El papa Francisco alentó a un grupo de detenidos de una cárcel boliviana, les aseguró que “no todo está perdido” y les pidió resistir a los enfrentamientos porque “el demonio busca la rivalidad, la división, los bandos”.
Francisco llegó hasta el Centro de Reeducación de Santa Cruz-Palmasola, donde fue recibido por las autoridades del penal y después se trasladó al campo deportivo abierto del pabellón PS4.
Allí escuchó los testimonios de varios internos y el discurso de Jesús Juárez Párraga, arzobispo de Sucre y responsable de la Pastoral Penitenciaria, quien denunció –entre otras cosas- que 84 por ciento de los presos no cuenta con sentencias definitivas y que el hacinamiento supera el 300 por ciento.

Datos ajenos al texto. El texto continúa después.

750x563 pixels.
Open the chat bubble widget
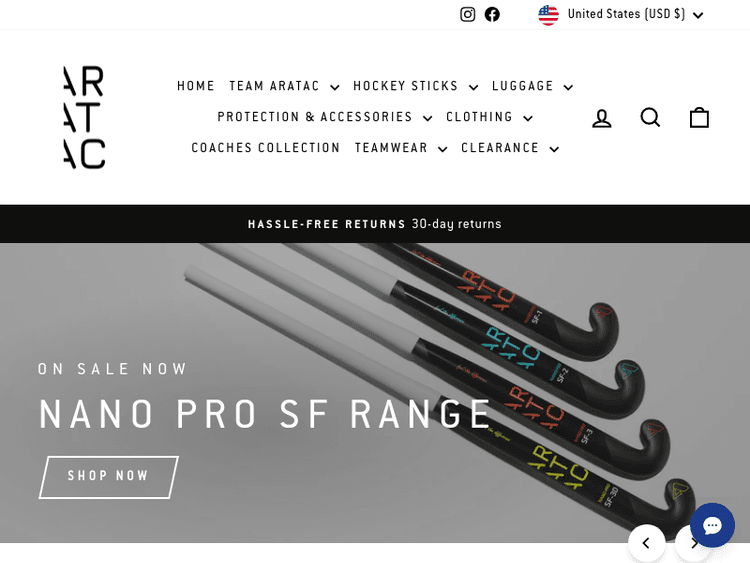click(712, 525)
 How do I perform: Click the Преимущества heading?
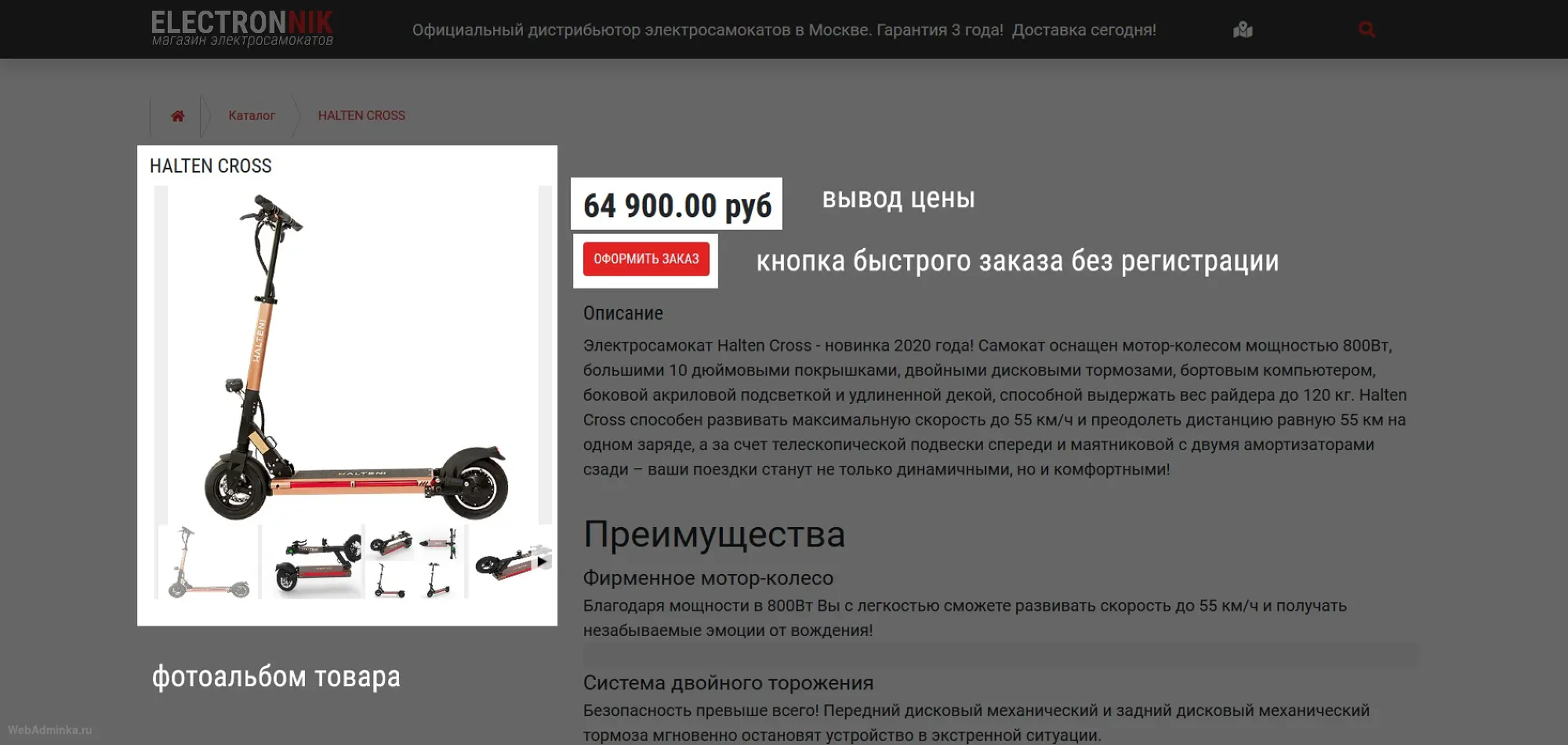714,535
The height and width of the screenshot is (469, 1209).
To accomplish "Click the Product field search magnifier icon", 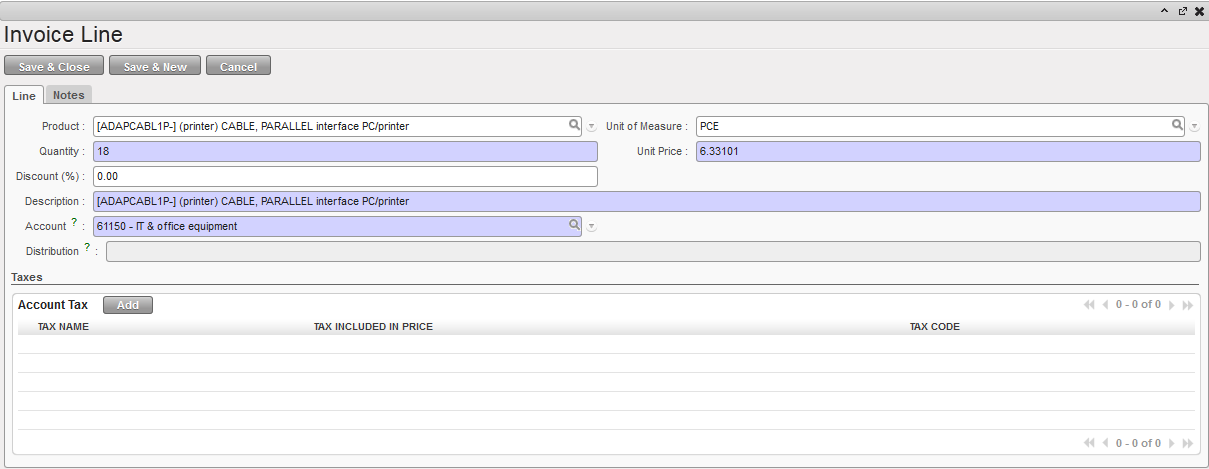I will tap(574, 125).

“No tengan miedo a ayudarse entre ustedes. Luchen por salir adelante”, impulsó Jorge Mario Bergoglio al tomar la palabra. Aseguró que en las cárceles la convivencia depende de los detenidos y pidió que el dolor no apague la esperanza en lo más profundo del corazón.
Aclaró que reclusión no es lo mismo que exclusión, porque la reclusión forma parte de un proceso de reinserción en la sociedad.
Sostuvo que el sufrimiento y la privación pueden volver nuestro corazón egoísta y dar lugar a enfrentamientos, pero también existe la capacidad de convertirlo en ocasión de auténtica fraternidad.
Según el pontífice, los rezos personales y en comunidad sostienen en la desesperanza y estimulan a seguir caminando, porque cuando Jesús entra en la vida de una persona, ésta no se queda detenido en su pasado sino que comienza a mirar el presente de otra manera, con otra esperanza, y empieza a mirarse con otros ojos a sí mismo y a su propia realidad.